On Thursday 18 May SIIBS member Dr Meredith Warren shared her research on the meal and religion in the Roman world by hosting a Roman banquet as part of the University of Sheffield’s Festival of the Arts and Humanities.
The banquet, which some participants said was “the best Festival of Arts and Humanities event they’d been too in the three years of the Festival,” also included a philosophical oration by Dr Stephen Makin, poetry readings from Virgil and Praxilla, ancient Roman music, and libations of wine to various Roman deities.
Guests were given cards with biographical details of historical Roman people who had lived across the Empire, from Egypt and Rome to Doncaster and Glasgow.
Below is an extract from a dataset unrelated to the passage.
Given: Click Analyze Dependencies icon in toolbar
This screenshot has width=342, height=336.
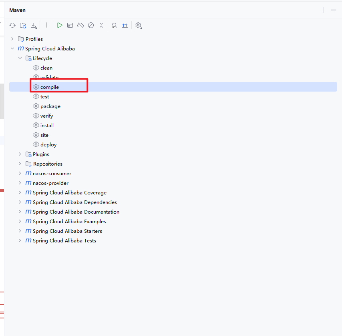Looking at the screenshot, I should (x=114, y=25).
INOX Dine chef Joe Berry developed the menu in collaboration with Warren, using recipes based on the ancient cookbook attributed to Apicius. After a traditional welcome drink of chilled Roman spiced white wine, the four-course dinner (convivium) began with a gustatio (appetizer) of patina of Plaice (or vegetarian Vitellian Peas) with olive relish and soft boiled eggs. The patina is a fish pâté, to be spread on bread with the olive relish.
The prima cena, or first course, comprised roast quail legs with a creamy celery puré, accompanied by toasted pistachios and pomegranates; vegetarians enjoyed ricotta and oregano baked parcels along with the sides.
The main course, or altera cena, was an impressive shoulder of pork topped with crackling and served on bread trenchers, or, for vegetarians, roasted “gourd” with millet and lovage. Accompanying dishes included lentils, barley, and sweet-sour Athenian cabbage salad. Dessert was fruit platters with grapes, melons, figs, dates, and strawberries, served with a baclava-like honey and walnut cake and deep-fried ricotta sweet meats.
In between the courses, Makin, Warren, and Berry spoke to the guests about ancient philosophical ideas about the sense of taste, the rituals and social practices that Romans included in their formal meals, and the process of translating ancient flavours and ingredients for the modern palette. Several guests opted to attend in Roman costume, including Dr Robyn Orfitelli and Dr Gerry Howley of the School of English, and Greg Oldfield, Head of Public Engagement & Impact for the University of Sheffield.